- Born: 1948 (age 77–78)
- Education: Culver Military Academy
- Alma mater: Midwestern State University
- Occupation: Rancher
- Spouse: Joline Wharton
- Children: 2
- Parent: Albert Buckman Wharton Jr.
- Relatives: Daniel Waggoner (paternal great-great-grandfather) William Thomas Waggoner (paternal great-grandfather) Electra Waggoner (paternal grandmother)

= Albert Buckman Wharton III =

American rancher

Albert Buckman Wharton III (a.k.a. Bucky Wharton) is an American rancher.

==Early life==
Albert Buckman Wharton III grew up in Albuquerque, New Mexico. He is the son of Albert Buckman Wharton Jr., a.k.a. Buster Wharton, an heir to the Waggoner Ranch and polo player. His mother was Buster Wharton's third wife. His paternal grandmother was Electra Waggoner and his paternal grandfather, Albert Buckman Wharton. His paternal great-grandfather was William Thomas Waggoner and his paternal great-great-grandfather, Daniel Waggoner.

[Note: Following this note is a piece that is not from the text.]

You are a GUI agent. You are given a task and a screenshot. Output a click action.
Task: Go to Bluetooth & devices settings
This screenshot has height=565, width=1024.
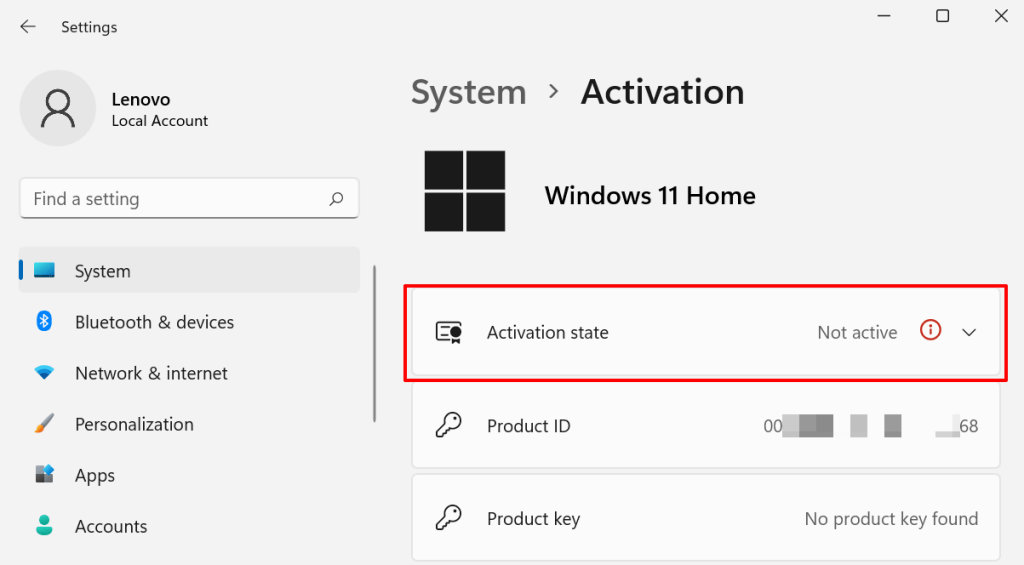point(154,322)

Wharton was educated at the Culver Military Academy in Indiana. His father died when he was fifteen years old. He attended the University of the Americas in Mexico City, Mexico. He then served at Fort Bragg in North Carolina during the Vietnam War. When he was discharged in 1970, he enrolled at Midwestern State University in Wichita Falls, Texas, where he went on to receive a Bachelor in Business Administration (B.B.A.).

==Career==
Wharton inherited half the Waggoner Ranch in 1970, after his mother sued the estate for four years. Indeed, his father had originally left his estate to his widow instead of him, an outcome his mother wouldn't accept.

After multiple lawsuits, the ranch is listed for sale on the real estate market.

==Personal life==
Wharton is married to Joline Wharton. They have two children. They reside on the Waggoner Ranch.